Originally published
Originally published: 8/1/2015

Why your HR Department should lead your emergency response team.

 

According to the HVACR Workforce Development Foundation, the industry employs more than 1.3 million people in the United States and Canada, and predicts another 86,000 jobs will be necessary by 2018.

It is a workforce that has been largely comprised of mobile technicians and contractors long before the remote worker trend became fashionable in other industries. As this workforce grows, so too does the risk of an accident or another emergency.

Working with electricity, water supplies, chemicals and heavy equipment are daily tasks, so HVACR technicians face many hazards, including electrical shock, burns or serious injuries from working with heavy equipment.

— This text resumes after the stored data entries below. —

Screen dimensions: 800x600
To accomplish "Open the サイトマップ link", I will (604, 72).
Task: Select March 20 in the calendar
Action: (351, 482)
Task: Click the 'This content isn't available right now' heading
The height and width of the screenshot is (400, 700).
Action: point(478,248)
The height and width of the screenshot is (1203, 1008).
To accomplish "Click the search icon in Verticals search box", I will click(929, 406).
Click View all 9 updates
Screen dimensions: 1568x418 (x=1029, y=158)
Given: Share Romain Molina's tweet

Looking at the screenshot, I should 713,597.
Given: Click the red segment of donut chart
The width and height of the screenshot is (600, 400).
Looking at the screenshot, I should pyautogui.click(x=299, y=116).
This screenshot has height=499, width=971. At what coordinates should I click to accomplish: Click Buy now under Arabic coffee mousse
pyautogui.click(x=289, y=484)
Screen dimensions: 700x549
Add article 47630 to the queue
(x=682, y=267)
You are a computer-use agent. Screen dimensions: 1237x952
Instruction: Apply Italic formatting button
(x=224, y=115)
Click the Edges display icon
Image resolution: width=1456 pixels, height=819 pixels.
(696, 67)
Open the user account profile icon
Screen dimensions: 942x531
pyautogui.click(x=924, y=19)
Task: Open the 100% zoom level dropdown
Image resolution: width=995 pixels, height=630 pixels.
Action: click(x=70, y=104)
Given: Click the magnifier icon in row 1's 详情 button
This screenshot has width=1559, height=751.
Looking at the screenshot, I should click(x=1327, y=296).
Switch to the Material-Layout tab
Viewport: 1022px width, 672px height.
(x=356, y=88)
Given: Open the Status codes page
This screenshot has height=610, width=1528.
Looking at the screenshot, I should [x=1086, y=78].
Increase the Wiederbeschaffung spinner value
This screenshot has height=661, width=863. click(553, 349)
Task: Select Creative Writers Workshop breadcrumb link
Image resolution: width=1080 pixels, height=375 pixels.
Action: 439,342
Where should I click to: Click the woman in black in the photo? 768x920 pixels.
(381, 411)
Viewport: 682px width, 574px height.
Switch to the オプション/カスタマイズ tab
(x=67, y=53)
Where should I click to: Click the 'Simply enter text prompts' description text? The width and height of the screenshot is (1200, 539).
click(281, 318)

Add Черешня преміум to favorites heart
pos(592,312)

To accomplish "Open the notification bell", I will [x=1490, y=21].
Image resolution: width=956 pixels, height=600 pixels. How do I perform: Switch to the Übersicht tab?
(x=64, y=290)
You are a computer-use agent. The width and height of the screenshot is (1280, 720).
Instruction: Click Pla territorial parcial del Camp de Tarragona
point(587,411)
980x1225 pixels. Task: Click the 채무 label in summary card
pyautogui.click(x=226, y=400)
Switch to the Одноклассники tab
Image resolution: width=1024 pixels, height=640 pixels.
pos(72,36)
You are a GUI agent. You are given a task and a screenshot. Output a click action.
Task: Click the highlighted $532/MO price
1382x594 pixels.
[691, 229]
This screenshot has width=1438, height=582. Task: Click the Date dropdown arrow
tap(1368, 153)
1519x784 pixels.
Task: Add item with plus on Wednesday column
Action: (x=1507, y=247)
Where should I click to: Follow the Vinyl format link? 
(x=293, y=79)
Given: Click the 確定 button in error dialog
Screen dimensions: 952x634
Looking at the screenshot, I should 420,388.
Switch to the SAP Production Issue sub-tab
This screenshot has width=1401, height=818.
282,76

Even the best-trained and most careful technician is not immune to accidents, and a company must be prepared to quickly and effectively respond to an accident that endangers the security and well-being of an employee and/or the general public.

In the past, the facilities manager or on-site security staff bore that responsibility, but in many organizations that’s no longer the case.

Human resources (HR) is increasingly the lead on developing and implementing a crisis communications plan. Because it is the first line of communication, that responsibility includes overseeing the implementation and management of a unified communications system that uses redundant modalities including mobile and smartphones, IP phones, social media, email, PCs, etc. to ensure reliable communication and coordination with multiple internal and external parties.

The Shift to HR

There is always a human side to an accident or other crisis, particularly if an employee is injured. Addressing that factor is just as important in overall crisis management planning as the need to focus on systems, operations, infrastructure and public relations.

HR is better positioned than any other business unit to handle that “people factor” and ensure it is not neglected.

Crisis management planning and response is, therefore, a responsibility that HR must share with other appropriate business units because it is the primary caretaker of employee welfare and motivation, especially as the number of remote employees continues to increase. There are a number of other reasons, including:

  • In corporate crises, departmental and/or geographical emergency mass notification is inefficient.
  • Emergency response policies and procedures need to be developed and deployed company-wide. HR is uniquely positioned to do exactly that.
  • When personnel move departments, they can be confused about emergency protocol. Centralization of procedures via HR can increase clarity.
  • To maximize reaction to and recovery from emergencies, companies need comprehensive post-crisis analysis. That requires a common set of data and reports, which HR can readily facilitate.
  • Data accuracy is critical to alerting personnel. Typically, HR’s data repository is the most comprehensive and reliable source of information.

What is the Plan?

There is a significant amount of work that goes into preparing for the unexpected. The top priorities are to assemble the appropriate team and set policies and procedures to address all possible scenarios.

For example, if there are injuries or even a fatality, who notifies the injured or dead employees’ next of kin? Is HR even trained to do that? Can the team that may be sent to the scene of an accident receive hazardous duty pay? What training and certification processes should they complete? These are the kinds of questions that must be settled before an emergency strikes.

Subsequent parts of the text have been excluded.